I am interested in investigating a kind of uncertainty that exists in the networks that connect things, and in the symptoms of that uncertainty. In my recent works, I do not emphasise revealing or reflecting anything; rather, I generate events through connections, and then try to interpret these events. I am also alert to the tendency towards control in my works, because this can result in the appearance of some kind of order. I think that ambiguity is a very important part of the creative process, as it results in an art action that is difficult to categorise.
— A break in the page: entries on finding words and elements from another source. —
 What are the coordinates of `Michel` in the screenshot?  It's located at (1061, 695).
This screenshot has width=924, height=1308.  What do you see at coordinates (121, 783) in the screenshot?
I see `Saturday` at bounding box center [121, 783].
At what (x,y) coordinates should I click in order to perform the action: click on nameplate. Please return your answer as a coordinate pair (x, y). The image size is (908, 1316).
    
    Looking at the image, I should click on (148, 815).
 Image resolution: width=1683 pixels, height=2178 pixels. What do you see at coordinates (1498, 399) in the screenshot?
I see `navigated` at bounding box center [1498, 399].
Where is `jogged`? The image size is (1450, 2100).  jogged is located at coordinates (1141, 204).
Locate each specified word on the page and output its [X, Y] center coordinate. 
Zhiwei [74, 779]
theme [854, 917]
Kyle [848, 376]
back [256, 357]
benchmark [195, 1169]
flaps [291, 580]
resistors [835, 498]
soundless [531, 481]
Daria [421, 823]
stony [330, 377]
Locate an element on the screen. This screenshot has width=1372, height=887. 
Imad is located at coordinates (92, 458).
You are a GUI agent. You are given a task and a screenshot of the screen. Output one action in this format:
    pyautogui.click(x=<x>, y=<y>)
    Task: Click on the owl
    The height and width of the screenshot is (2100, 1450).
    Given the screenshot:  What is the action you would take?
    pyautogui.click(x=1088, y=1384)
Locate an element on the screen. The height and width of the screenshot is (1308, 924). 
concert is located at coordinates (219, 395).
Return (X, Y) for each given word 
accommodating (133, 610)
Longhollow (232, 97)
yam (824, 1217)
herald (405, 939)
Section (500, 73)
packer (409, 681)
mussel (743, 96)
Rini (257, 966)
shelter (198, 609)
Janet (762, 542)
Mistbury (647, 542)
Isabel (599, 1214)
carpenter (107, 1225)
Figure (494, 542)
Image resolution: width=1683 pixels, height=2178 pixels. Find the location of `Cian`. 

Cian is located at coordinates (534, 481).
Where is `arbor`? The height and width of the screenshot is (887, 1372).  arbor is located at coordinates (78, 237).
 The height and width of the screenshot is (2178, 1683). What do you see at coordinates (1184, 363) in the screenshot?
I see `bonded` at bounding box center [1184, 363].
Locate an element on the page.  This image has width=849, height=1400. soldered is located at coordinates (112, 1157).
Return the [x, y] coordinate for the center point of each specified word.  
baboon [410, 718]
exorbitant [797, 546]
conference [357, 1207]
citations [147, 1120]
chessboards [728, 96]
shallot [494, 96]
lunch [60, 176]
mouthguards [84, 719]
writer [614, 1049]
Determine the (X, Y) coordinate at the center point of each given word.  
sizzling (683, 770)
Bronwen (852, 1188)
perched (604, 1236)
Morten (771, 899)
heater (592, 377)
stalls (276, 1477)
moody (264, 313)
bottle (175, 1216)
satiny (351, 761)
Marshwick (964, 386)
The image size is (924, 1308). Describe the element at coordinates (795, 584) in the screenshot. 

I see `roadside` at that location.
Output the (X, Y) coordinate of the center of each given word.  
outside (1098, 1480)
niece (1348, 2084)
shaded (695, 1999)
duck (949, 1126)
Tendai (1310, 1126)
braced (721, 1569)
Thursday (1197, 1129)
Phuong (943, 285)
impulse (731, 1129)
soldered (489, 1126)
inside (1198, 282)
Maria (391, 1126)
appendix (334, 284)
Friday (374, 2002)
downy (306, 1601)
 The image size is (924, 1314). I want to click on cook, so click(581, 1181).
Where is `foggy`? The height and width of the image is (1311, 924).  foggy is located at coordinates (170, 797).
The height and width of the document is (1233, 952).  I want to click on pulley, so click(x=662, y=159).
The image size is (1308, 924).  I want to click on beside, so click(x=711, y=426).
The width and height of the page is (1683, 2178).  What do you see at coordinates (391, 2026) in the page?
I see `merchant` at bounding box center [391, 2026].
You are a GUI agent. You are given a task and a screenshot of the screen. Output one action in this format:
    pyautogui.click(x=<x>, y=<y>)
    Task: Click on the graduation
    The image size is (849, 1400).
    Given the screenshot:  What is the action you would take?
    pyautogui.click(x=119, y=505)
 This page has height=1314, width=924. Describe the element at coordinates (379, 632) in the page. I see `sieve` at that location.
At the same time, I also value the time-space contexts within which my works are read – the intercontextual relations formed with the local time and place, in particular as regards community culture. In all of my works, my intention is to raise questions, and then to maintain the possibility of pursuing these questions.
ABOUT THE ARTISTS:
Leung Mee Ping is a Hong Kong-based artist whose conceptual, investigative practice spans a wide range of media, including installation, public and community art, performative video and mixed-media. Her creative work is concerned with issues of ethnicity, community and collective memory, and her conceptual perspective is strongly oriented towards the examination of creativity emerging from within daily culture. Through her research-based practice she engages in experimental interaction and integration in a daily-life context, developing issue-based projects which often integrate elements and platforms of theatre, design, commercial space and social space in order to extend performance or action. Leung’s creative work is strongly intertwined with her theoretical research into visual culture and issues of globalisation. Leung received her BFA (1991), from L’Ecole Nationale Superieure des Beaux-Arts in Paris, France her MFA (2000) from the California Institute of the Arts in Los Angeles, USA, and her Ph.D (2009) from the Cultural and Religious Studies Department of the Chinese University of Hong Kong. She is presently assistant professor of visual culture at the Academy of Visual Arts, Baptist University, Hong Kong.
ABOUT THE CURATOR:
Valerie C. Doran is an independent curator, critic and translator in the field of Chinese contemporary art with a special interest in cultural cross-currents and comparative art theory. Her curatorial practice has focused in particular on the work of Hong Kong artists. Curated projects include the acclaimed exhibition Looking for Antonio Mak (2088-09) and the cross-disciplinary project Stigmatics (2012), among others. Doran has also translated texts by major Chinese art theorists including Li Xianting, Gao Minglu and Gao Shiming. She is a recipient of the Certificate of Commendation by the Secretary for Home Affairs of the Hong Kong SAR for contributions to arts and cultural activities in Hong Kong. Doran is a member of the Academic Advisory Board of the Asia Art Archive.